- EXERCISE 1 -
Reproduce the passage on the SS Great Britain word for word, from "ALL SHIP SHAPE" up to and including "his engineering vision.".
- EXERCISE 2 -
Write the next part of the passage about the SS Great Britain, picking up after its final sentence.

===== PASSAGE PROVIDED =====

ALL SHIP SHAPE AND BRISTOL FASHION
When Brunel’s SS Great Britain was launched in 1843, she was called ‘the greatest experiment since the Creation’. Her size, power and innovative technology, including the 1000HP steam engine driving a screw propeller, changed shipbuilding for ever. Built as a luxury passenger liner for the Great Western Steamship Company’s transatlantic run from Bristol to New York, she subsequently carried emigrants to Australia and cargoes such as coal and wheat between England and the west coast of America before being scuttled in 1937 in the Falkland Islands. In 1970 she was recovered by the SS Great Britain Trust and returned to Bristol as a museum to Brunel and his engineering vision.

===== GIVEN RECORDS =====

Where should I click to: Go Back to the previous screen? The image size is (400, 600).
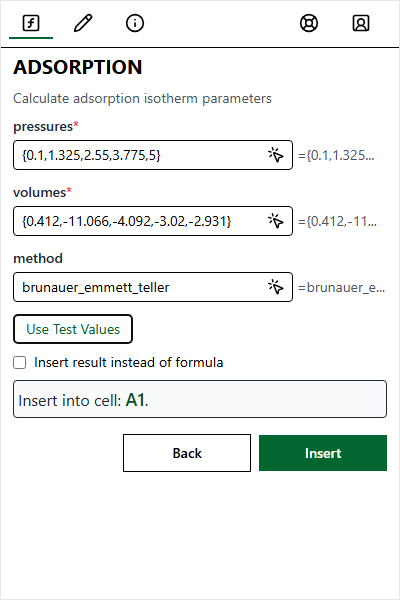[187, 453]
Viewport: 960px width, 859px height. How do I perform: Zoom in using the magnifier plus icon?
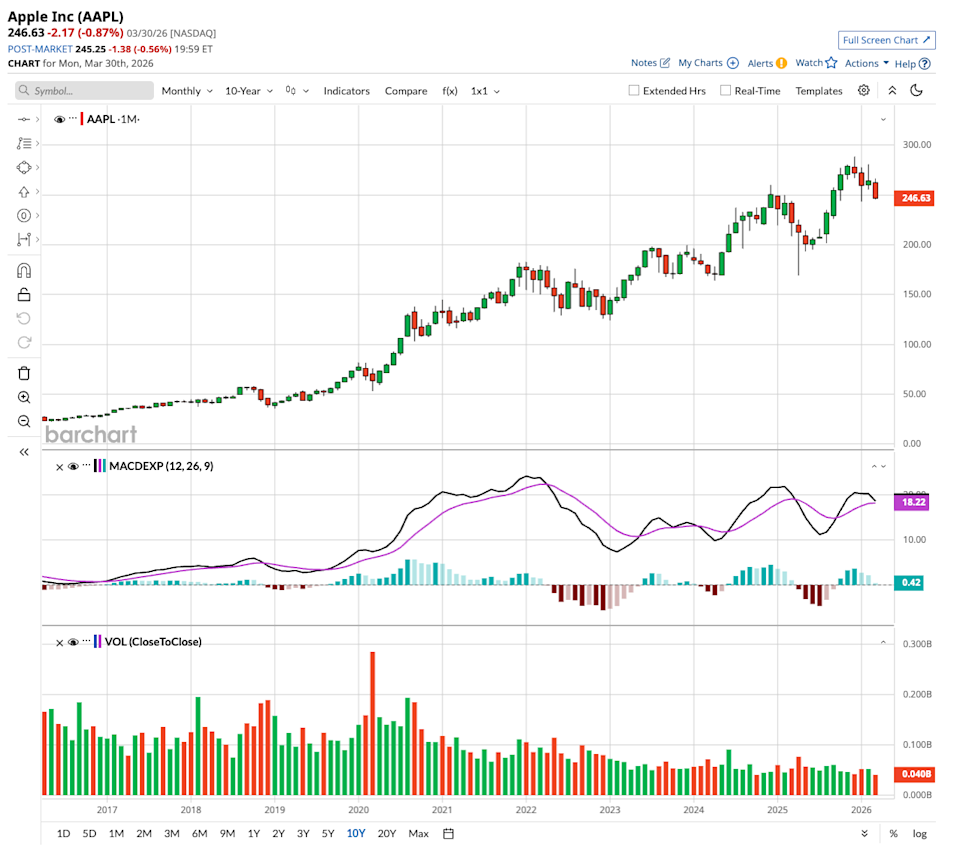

=====
===== GIVEN RECORDS =====

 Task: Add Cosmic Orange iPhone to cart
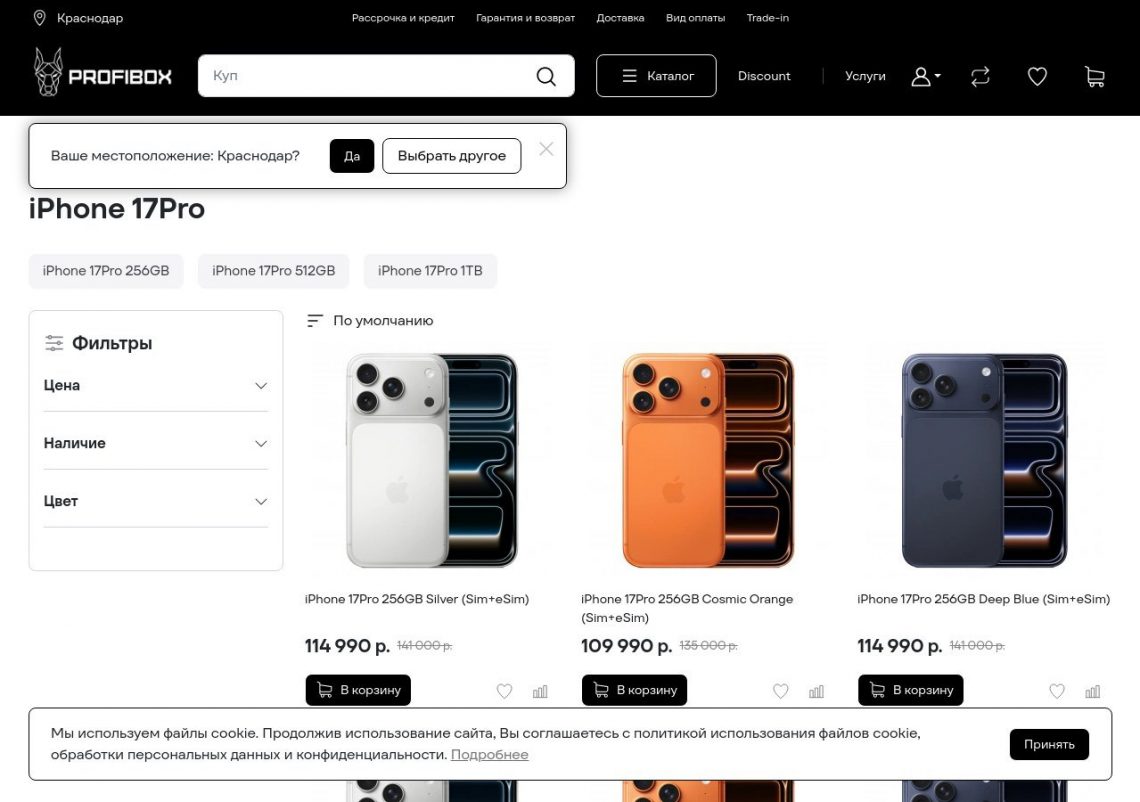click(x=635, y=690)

=====
===== GIVEN RECORDS =====

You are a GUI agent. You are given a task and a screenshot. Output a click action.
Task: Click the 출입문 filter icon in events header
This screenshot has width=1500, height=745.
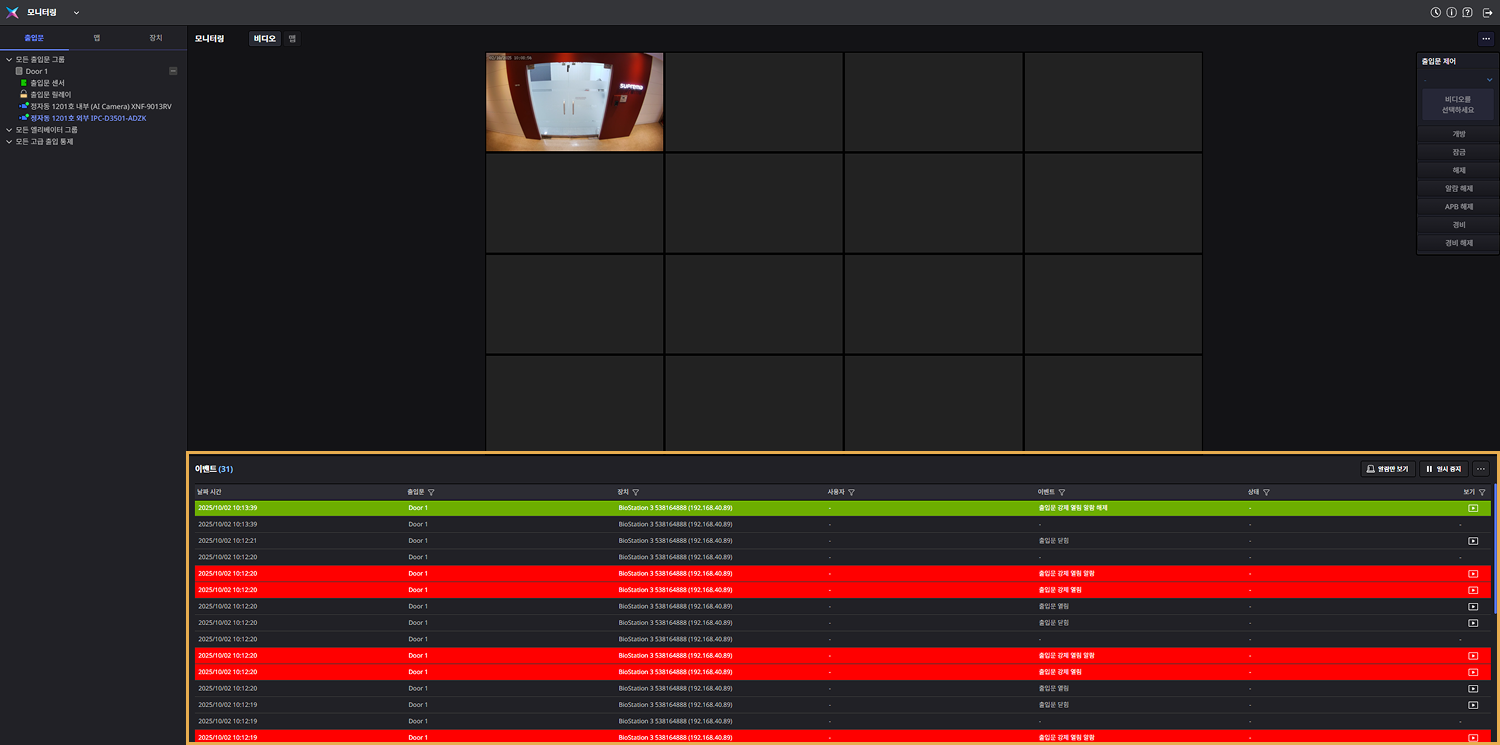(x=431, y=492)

=====

- ANSWER SECTION 1 -
ALL SHIP SHAPE AND BRISTOL FASHION
When Brunel’s SS Great Britain was launched in 1843, she was called ‘the greatest experiment since the Creation’. Her size, power and innovative technology, including the 1000HP steam engine driving a screw propeller, changed shipbuilding for ever. Built as a luxury passenger liner for the Great Western Steamship Company’s transatlantic run from Bristol to New York, she subsequently carried emigrants to Australia and cargoes such as coal and wheat between England and the west coast of America before being scuttled in 1937 in the Falkland Islands. In 1970 she was recovered by the SS Great Britain Trust and returned to Bristol as a museum to Brunel and his engineering vision.

- ANSWER SECTION 2 -
When the SS Great Britain was recovered, her hull was badly corroded. The combination of water and salt accelerated the corrosion rate and the ship was at risk of complete destruction within a few years. A team of seven conservators took three years to complete restoration work. To prevent further rusting, the hull is encased in glass with dehumidified air (20% RH) continuously recirculated within the enclosure to keep the metal dry. Water flows around the glass casing from stem to stern, giving the impression that the ship is afloat and acts as an insulating blanket. The water was filtered but became contaminated with algae, staining the glass and spoiling the visual impact for visitors. It also added many hours of maintenance labour to keep it clean. The Trust decided to upgrade their water treatment system and turned to Bristol based water treatment specialists Broadwater Technologies.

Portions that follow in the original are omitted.